Bu sektörü sadece 2,5 milyar dolar gibi bir döviz girdisiyle değerlendirmemek gerektiğini vurgulayan Kavak, “Bu sektörün her zaman desteklenmesi gerekir. Türkiye’nin tarım sektörünü, özellikle yaş sebze, meyve, narenciye sektörünün mutlaka desteklenmesi gerekiyor. Tarım sektörünün değer dünyada her geçen gün artıyor. Belki sanayi alanında otomobil, uçak her şey yapabilirsiniz ama siz gıdanızı tarımdan temin etmek zorundasınız.

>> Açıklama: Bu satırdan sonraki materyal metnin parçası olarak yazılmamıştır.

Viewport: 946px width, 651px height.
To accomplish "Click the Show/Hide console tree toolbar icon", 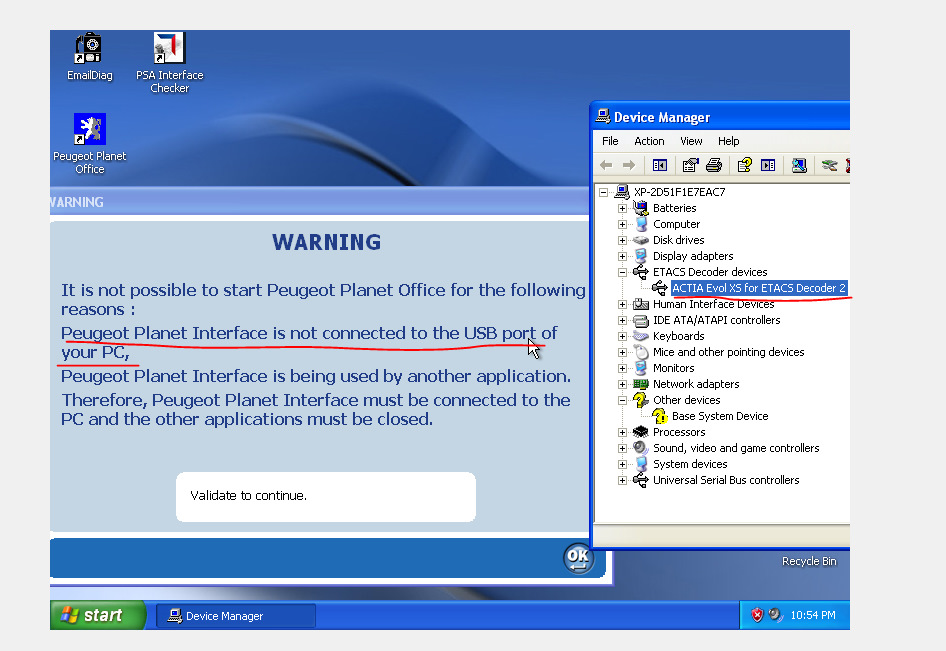I will coord(660,165).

Hayatınızı tarımdan elde ettiğimiz ürünlerle devam ettirmek zorundasınız. Tarım dünyanın her tarafında büyük değer kazanıyor. Biz şu anda verdiğimiz destekten çok daha fazlasını vermek zorundayız. Şu anda bazı alt yapı sıkıntılarımız var. Neden geçmişten gelen ihmalkarlıklar var. Tarım arazileri küçük, küçük parçalara bölünmüş. Ölçek bazında, büyük alanlarda üretim yapılmıyor. Arjantin’in üretimi Türkiye ile hemen hemen eş değer. Yalnız orada sadece 28 üreticimiz var. O 28 üretici Türkiye’deki 300 bin üreticiye eş değer bir üretim yapıyor. Bu demek, orada ölçek bazında, kontrollü, büyük alanlarda üretim yapıyorlar. Üretim arttıkça enflasyon düşer” ifadelerini kullandı.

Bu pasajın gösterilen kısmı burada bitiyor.